«Taranto non è l’Alabama degli anni '50». Lo scrive in una lettera aperta al direttore de L'Unità Piero Sansonetti, l’ex sindaco di Taranto Mario Guadagnolo, contestando l’editoriale pubblicato il 14 maggio sull'omicidio di Bakari Sako, il 35enne maliano assassinato all’alba del 9 maggio nella città vecchia. Per il delitto sono stati fermati quattro minorenni tra i 15 e i 16 anni, oltre a un 20enne e un 22enne.
Nel suo editoriale Sansonetti aveva parlato di «razzismo feroce» e di un «fenomeno di massa», sostenendo che l’omicidio di Sako fosse maturato in un clima alimentato da propaganda xenofoba e campagne anti immigrati. Il direttore de L’Unità aveva anche richiamato l’immagine del Ku Klux Klan «come in Alabama 150 anni fa», denunciando i messaggi di solidarietà sui social rivolti agli aggressori.

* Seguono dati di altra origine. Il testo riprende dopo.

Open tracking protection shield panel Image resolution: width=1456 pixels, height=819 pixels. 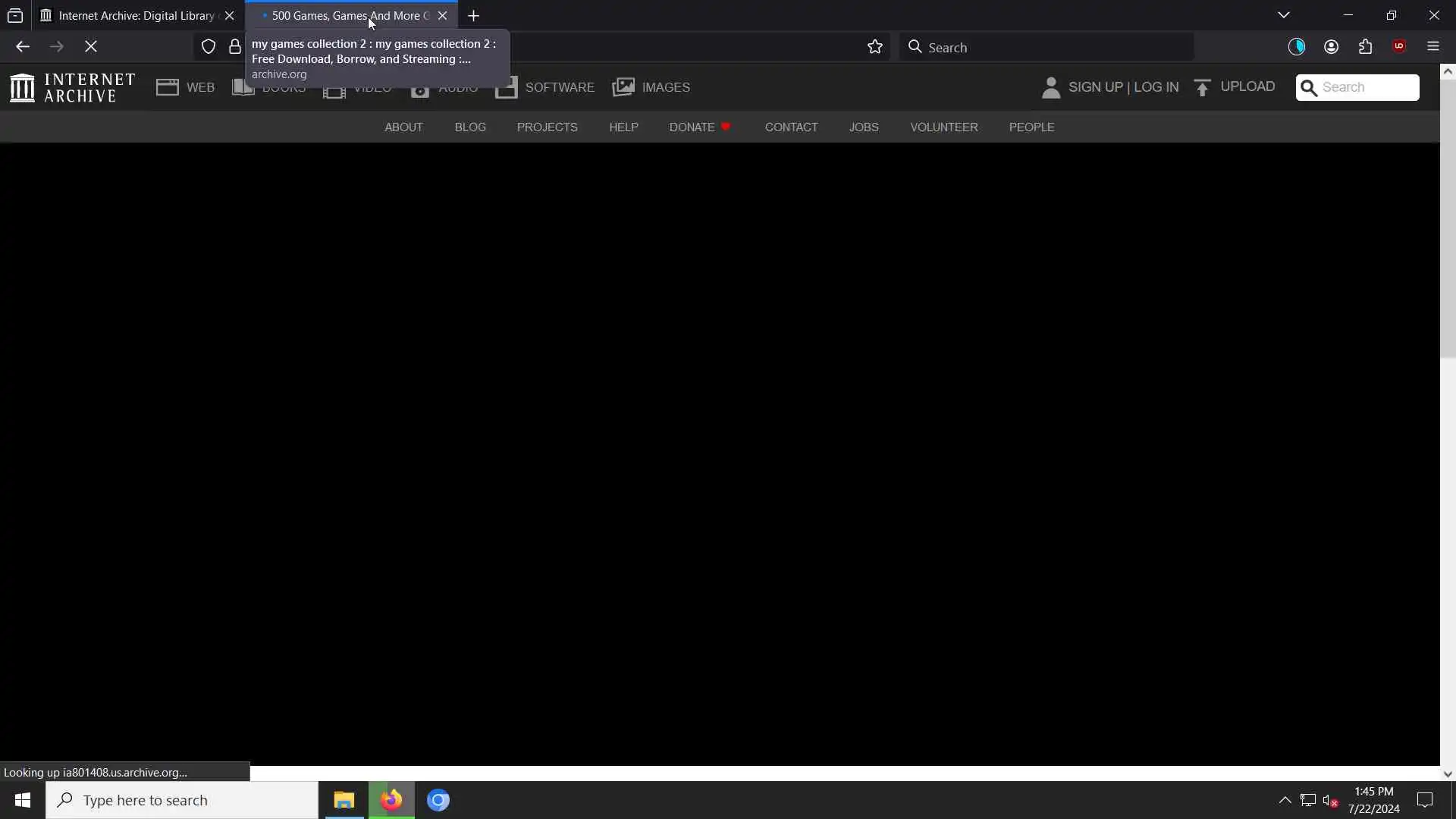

Guadagnolo respinge con forza questa lettura. «Non ci sto io e non ci stanno i tarantini civili, tolleranti, antirazzisti che sono la stragrande maggioranza della città», scrive, definendo gli autori del delitto «un gruppo di delinquenti». Secondo l’ex sindaco, «l'assassinio di Bakari è questione di teppismo e violenza cieca delle baby gang» e non può «mascariare" (disonorare) Taranto, città che «ha nel suo Dna la civiltà della tolleranza». Nella lettera Guadagnolo richiama anche «la grande manifestazione di piazza Fontana» organizzata dopo il delitto e la solidarietà espressa alla famiglia della vittima, chiedendo processi rapidi e «pene esemplari senza sconti» per i responsabili.